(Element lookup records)
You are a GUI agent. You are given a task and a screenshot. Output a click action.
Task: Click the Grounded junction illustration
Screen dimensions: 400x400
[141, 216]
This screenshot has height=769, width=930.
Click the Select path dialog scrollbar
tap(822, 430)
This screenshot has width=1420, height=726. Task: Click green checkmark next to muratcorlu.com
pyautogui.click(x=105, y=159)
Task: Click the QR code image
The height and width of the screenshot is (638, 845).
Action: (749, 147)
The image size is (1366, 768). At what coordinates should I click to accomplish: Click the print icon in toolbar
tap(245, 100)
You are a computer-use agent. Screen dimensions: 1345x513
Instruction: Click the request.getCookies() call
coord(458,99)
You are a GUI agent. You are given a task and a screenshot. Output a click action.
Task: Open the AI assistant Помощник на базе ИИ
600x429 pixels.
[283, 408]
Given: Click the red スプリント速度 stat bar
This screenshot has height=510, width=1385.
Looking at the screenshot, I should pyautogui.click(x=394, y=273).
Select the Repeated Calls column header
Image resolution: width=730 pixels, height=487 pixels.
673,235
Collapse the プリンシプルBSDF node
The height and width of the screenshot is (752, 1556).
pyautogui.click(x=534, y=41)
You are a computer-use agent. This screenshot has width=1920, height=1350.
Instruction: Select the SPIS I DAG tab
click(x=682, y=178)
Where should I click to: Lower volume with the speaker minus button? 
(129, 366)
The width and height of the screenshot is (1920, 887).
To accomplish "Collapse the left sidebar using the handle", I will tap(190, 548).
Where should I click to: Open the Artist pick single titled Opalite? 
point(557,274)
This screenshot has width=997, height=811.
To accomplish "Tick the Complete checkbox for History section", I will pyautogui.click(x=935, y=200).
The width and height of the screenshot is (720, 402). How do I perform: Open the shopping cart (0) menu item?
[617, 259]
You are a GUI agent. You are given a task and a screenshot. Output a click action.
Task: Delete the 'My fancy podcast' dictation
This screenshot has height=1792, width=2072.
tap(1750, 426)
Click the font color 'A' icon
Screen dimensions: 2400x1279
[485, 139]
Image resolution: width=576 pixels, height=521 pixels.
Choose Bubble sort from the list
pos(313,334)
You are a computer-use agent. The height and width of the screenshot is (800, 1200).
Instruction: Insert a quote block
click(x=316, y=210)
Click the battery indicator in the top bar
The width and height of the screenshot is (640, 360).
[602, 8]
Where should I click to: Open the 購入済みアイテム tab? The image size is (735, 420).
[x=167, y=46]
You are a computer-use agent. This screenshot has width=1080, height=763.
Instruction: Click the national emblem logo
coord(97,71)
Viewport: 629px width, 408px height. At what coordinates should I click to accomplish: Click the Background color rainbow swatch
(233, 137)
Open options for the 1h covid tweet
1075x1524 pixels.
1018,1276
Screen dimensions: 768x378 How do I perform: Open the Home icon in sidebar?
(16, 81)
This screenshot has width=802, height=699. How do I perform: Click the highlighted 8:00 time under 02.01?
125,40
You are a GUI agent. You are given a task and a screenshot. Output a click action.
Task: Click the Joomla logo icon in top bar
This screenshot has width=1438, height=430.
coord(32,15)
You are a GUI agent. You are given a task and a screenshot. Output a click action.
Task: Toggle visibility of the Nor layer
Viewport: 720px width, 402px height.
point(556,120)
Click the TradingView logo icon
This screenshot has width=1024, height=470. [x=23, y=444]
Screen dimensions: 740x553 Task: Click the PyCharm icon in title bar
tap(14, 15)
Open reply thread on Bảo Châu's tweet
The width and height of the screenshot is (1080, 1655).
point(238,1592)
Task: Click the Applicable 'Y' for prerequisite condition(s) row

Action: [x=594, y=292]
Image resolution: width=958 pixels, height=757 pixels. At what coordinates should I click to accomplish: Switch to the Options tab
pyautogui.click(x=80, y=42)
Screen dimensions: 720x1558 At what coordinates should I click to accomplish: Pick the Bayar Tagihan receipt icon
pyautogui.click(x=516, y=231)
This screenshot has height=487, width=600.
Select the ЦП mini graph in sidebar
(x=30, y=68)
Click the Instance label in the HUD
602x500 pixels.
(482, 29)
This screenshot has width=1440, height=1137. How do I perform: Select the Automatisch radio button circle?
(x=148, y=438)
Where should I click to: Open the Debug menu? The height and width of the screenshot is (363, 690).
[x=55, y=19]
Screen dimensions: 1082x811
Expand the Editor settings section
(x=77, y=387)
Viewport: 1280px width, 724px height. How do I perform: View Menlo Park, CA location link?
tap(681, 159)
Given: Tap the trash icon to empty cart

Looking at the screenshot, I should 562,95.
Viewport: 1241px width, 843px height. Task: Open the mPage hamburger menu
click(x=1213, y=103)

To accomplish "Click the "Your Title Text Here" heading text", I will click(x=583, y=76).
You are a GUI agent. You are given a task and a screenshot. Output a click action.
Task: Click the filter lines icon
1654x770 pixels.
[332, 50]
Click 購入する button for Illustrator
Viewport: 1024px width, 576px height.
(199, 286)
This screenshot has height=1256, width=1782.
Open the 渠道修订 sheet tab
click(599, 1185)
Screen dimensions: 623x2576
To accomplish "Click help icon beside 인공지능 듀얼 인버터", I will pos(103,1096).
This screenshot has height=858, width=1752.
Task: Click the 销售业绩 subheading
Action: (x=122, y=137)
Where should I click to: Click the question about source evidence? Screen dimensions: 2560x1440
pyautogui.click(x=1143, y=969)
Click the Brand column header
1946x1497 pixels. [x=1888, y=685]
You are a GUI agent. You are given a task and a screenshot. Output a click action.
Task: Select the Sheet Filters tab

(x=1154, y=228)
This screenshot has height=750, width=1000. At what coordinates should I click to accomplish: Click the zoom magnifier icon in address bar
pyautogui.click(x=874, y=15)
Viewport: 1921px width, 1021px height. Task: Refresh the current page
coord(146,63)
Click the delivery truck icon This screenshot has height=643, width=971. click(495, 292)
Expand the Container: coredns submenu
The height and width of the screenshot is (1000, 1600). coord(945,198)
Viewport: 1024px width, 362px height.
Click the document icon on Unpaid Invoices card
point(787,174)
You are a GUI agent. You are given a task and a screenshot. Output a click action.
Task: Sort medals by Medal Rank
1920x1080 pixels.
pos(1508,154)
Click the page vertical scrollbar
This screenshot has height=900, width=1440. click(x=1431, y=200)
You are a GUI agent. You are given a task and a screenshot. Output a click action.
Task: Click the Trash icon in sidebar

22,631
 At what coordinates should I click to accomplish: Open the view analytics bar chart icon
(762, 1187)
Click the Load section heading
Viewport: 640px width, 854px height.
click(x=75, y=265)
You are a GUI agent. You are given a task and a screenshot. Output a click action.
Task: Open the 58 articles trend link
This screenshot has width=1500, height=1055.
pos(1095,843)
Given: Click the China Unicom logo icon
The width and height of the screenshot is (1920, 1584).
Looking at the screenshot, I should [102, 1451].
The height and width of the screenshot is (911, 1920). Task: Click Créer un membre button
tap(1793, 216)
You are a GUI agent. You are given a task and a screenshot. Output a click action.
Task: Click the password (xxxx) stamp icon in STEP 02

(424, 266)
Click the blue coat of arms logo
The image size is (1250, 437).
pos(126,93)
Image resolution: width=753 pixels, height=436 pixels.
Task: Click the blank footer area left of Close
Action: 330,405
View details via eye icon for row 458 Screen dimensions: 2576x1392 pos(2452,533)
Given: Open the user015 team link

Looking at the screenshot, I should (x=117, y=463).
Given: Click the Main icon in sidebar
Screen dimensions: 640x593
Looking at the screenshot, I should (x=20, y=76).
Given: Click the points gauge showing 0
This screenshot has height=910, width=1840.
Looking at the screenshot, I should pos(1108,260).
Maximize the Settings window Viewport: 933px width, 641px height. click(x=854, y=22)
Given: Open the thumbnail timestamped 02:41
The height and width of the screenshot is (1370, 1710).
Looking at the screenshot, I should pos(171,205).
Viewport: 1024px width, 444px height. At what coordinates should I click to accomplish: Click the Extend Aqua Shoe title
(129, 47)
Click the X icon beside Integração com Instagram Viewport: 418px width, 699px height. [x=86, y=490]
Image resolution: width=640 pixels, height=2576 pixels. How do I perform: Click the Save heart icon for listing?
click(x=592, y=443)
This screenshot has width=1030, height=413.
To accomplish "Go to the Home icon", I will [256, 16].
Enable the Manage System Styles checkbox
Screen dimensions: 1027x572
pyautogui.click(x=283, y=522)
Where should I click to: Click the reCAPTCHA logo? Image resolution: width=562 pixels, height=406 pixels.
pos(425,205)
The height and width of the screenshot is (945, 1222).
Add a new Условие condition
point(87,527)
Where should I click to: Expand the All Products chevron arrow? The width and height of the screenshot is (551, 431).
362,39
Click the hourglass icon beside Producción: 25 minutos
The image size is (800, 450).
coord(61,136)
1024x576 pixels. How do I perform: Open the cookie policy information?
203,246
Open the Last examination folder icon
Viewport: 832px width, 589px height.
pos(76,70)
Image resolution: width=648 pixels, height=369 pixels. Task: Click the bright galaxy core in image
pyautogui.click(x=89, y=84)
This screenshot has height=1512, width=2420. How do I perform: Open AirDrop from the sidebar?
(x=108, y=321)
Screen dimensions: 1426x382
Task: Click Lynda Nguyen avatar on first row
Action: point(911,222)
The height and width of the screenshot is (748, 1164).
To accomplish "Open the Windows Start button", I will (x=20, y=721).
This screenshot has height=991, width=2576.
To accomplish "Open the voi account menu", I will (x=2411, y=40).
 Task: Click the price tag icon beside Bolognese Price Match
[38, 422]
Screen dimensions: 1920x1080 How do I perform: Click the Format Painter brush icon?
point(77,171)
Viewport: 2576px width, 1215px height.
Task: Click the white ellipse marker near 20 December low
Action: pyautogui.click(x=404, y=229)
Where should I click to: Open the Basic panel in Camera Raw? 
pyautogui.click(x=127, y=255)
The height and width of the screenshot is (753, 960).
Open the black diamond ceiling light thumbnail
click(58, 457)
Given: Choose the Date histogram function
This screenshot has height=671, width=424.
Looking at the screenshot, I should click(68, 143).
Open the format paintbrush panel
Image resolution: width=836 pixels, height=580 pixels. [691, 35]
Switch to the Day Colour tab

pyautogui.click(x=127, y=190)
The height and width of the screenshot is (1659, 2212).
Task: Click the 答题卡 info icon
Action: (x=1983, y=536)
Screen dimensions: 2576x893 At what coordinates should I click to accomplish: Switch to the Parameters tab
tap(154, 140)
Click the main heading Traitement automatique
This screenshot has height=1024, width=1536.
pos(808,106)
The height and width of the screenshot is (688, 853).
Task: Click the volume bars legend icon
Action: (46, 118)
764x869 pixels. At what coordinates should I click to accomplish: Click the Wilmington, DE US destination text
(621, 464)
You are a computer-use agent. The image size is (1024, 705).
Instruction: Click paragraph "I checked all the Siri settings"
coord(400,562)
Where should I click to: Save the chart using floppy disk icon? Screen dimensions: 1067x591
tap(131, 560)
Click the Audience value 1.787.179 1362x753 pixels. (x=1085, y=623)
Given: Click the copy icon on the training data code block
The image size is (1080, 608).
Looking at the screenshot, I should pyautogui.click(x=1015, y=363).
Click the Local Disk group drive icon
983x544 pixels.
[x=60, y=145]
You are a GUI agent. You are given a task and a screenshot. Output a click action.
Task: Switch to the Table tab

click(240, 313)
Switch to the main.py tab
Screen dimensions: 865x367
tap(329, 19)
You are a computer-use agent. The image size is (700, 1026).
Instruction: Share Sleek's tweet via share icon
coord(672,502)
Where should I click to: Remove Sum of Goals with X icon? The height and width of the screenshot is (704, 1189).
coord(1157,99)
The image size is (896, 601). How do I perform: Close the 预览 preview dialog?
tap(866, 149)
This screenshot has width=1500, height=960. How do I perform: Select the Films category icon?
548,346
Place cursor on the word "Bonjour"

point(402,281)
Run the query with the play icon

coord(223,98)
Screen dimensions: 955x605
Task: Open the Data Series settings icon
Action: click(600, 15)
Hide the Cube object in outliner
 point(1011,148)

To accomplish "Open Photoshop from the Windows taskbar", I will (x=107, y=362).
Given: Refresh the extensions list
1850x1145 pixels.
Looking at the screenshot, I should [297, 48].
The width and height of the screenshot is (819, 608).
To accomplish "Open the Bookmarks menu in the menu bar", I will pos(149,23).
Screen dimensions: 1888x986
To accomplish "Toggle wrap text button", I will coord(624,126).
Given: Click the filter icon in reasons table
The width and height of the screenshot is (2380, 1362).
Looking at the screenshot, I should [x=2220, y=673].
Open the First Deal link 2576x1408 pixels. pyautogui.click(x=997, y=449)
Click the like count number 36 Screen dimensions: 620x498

> [What the exercise asks] Put the lines of the data above into a numbered list, starting at the line containing "You are a computer-use agent. Screen" and ending at the line containing "coord(458,99)". Skip any blank lines.

> [Response to the exercise]
1. You are a computer-use agent. Screen dimensions: 1345x513
2. Instruction: Click the request.getCookies() call
3. coord(458,99)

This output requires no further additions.